Paradójicamente aquí, por intermediación de un primo, se convirtió en una de las estrellas del Vélez C.F, que, en los años 20 y 30, competía en las categorías provinciales no federadas. Así lo descubrió el periodista Jesús Hurtado cuando escribía su libro Vélez 75 años de fútbol. En su proceso de documentación supo que sus compañeros la apodaron Veleta, para que pudiera infiltrarse entre los demás, por sus cambios de mujer a hombre, y viceversa, antes y después de cada partido. Con este nombre figura en las alineaciones de los programas oficiales de la época. Sus destrezas deportivas hicieron que la afición le dedicara incluso un cántico, que rezaba así: “¿A dónde vas club veleño con tus cinco delanteros? Voy al campo del (club rival) con Veleta para meterle 5-0″.

Allí tuvo menos problemas y destacaba jugando, pero nunca hablaba, nunca protestaba, no quería ser descubierta. Murió con 32 años, víctima de una fiebre exantémica, conocida entonces como el piojo verde.
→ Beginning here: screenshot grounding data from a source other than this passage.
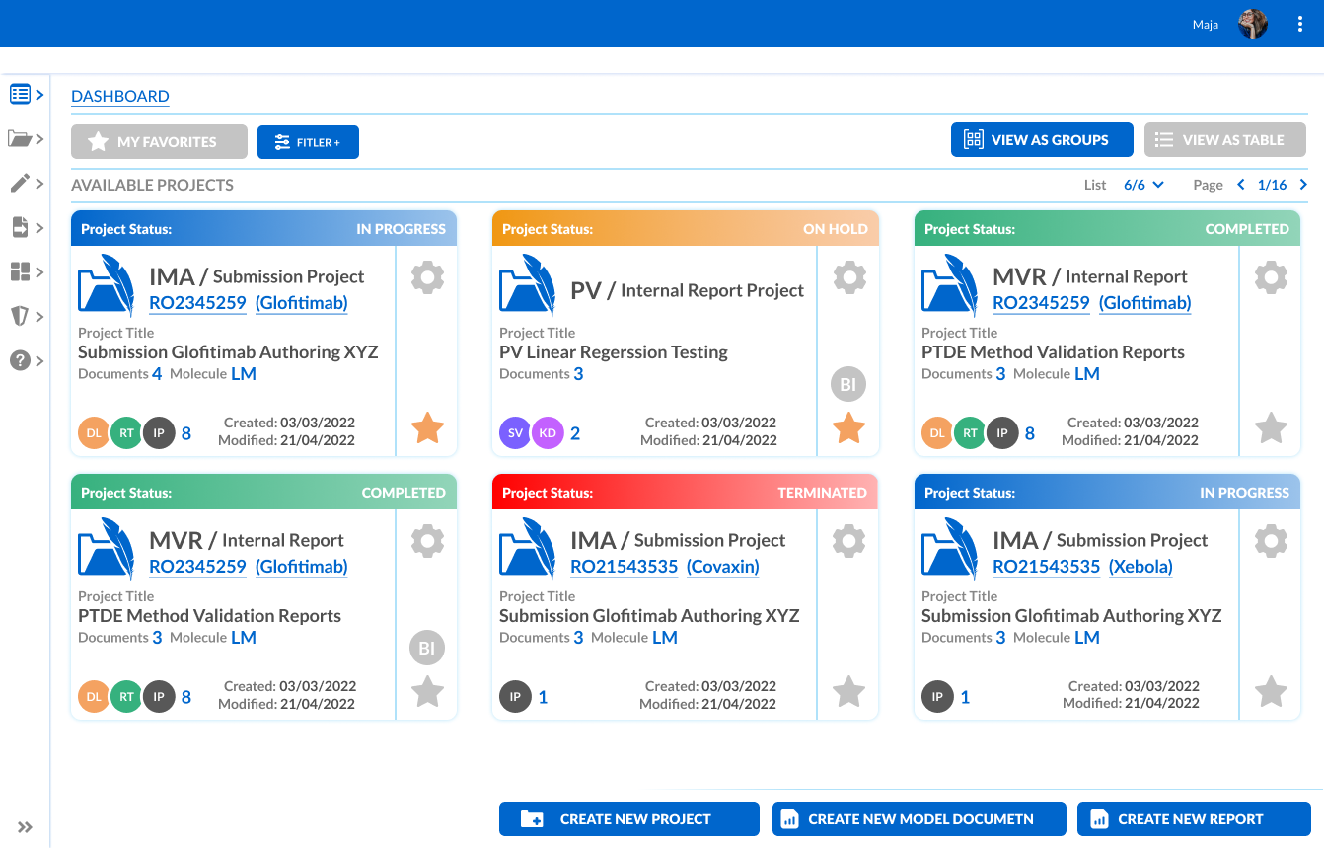Open the List 6/6 dropdown
This screenshot has width=1324, height=848.
(x=1142, y=184)
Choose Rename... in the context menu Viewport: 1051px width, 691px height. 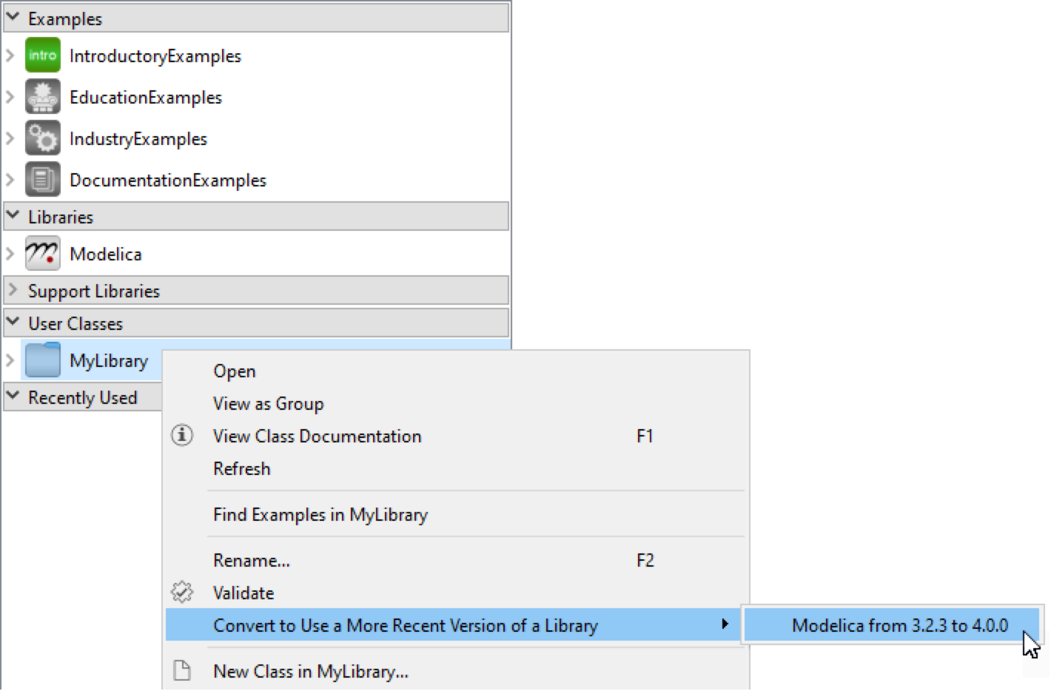click(251, 561)
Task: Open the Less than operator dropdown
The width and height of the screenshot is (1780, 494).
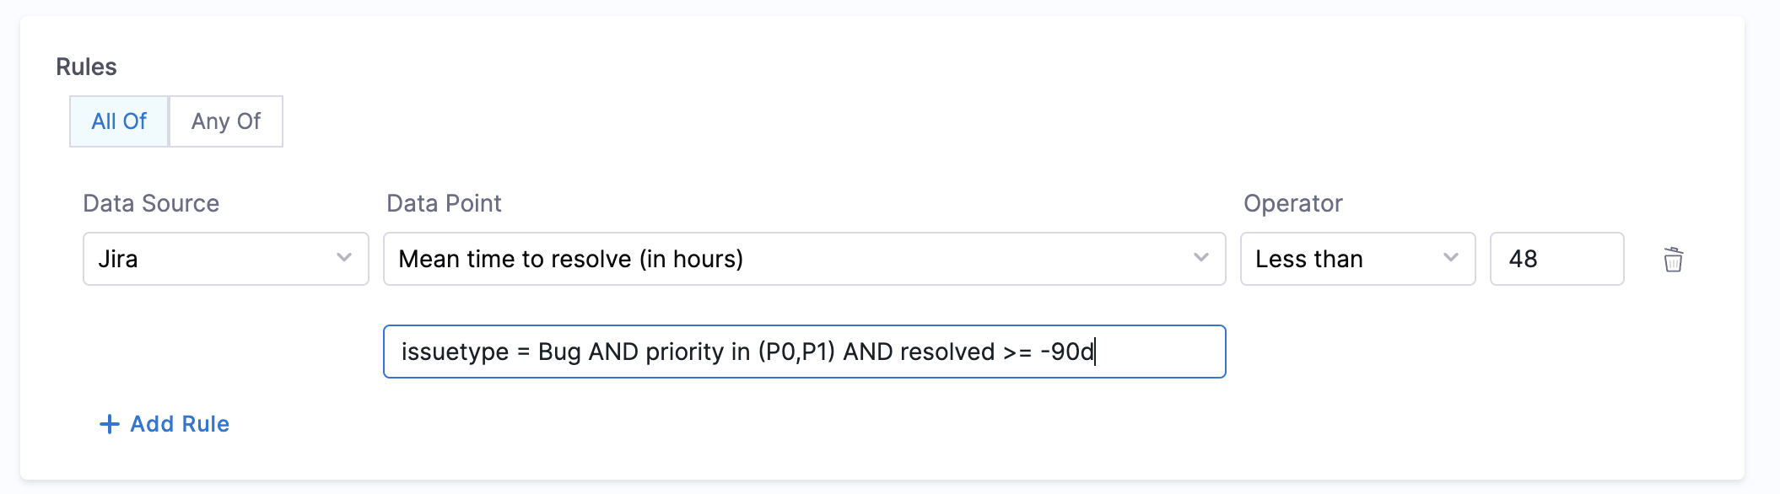Action: pos(1357,259)
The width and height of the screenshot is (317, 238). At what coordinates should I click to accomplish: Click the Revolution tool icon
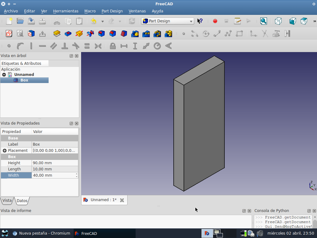[x=79, y=33]
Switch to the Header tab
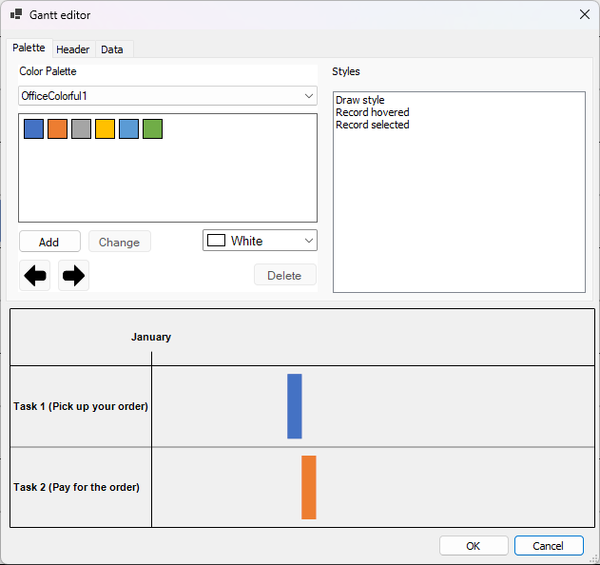 [73, 49]
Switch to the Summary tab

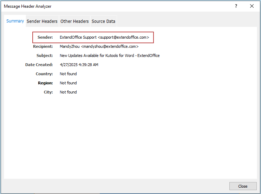(x=15, y=21)
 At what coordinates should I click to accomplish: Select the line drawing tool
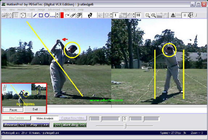tap(35, 15)
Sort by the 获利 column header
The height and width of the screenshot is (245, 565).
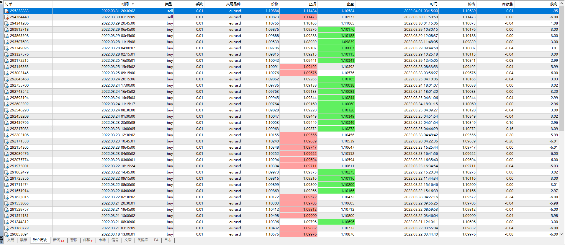[x=553, y=4]
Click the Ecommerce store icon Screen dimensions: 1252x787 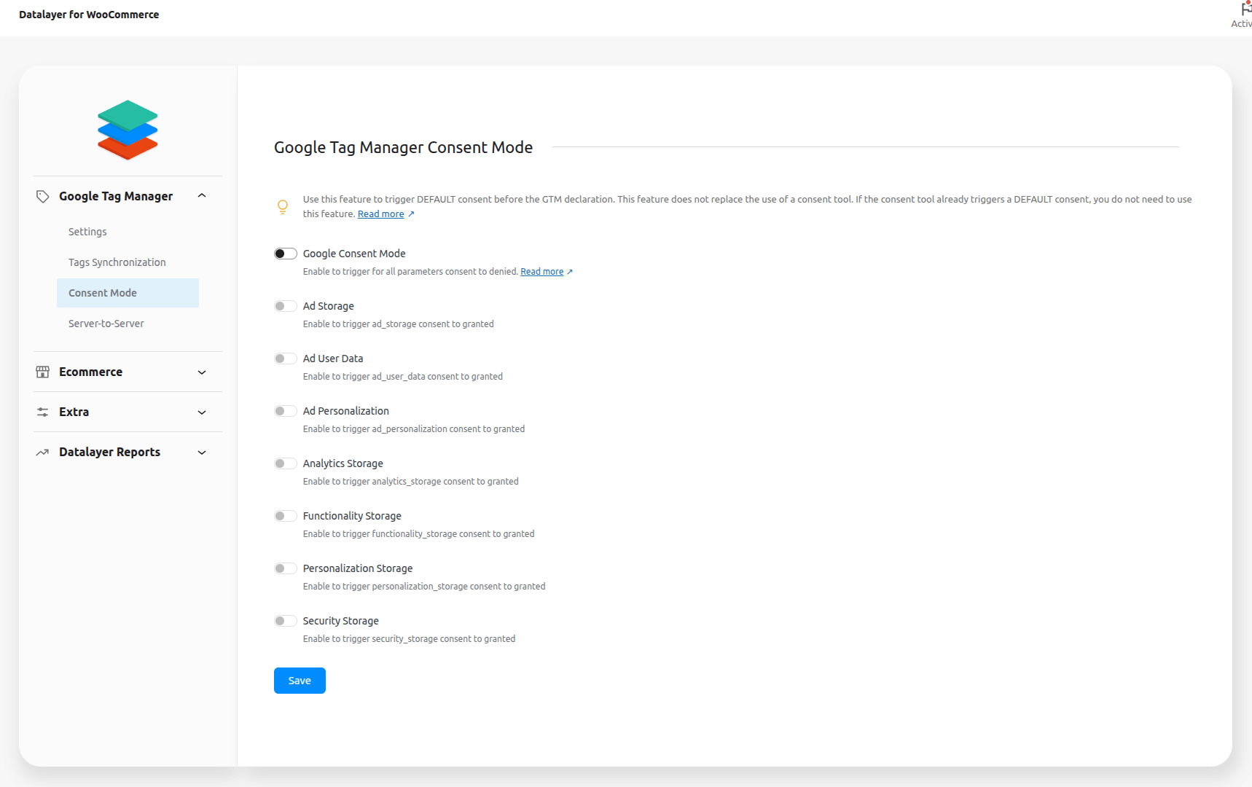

Parte de su funeral fue sufragado por sus compañeros de equipo y fue enterrada, por deseo propio, con la camiseta de su club del alma, el Sporting de Málaga. De su etapa como futbolista se conserva una fotografía de 1924 junto a sus compañeros del Vélez, en la que es imposible reconocerla como mujer. Tirando de buen humor y astucia, sí consiguió hacerse en vida una foto al natural, como mujer futbolista, con la equipación del Sporting de Málaga, usando como excusa que era Carnaval. Un claro ejemplo de perseguir un propósito sin miedo a los límites construidos por la sociedad.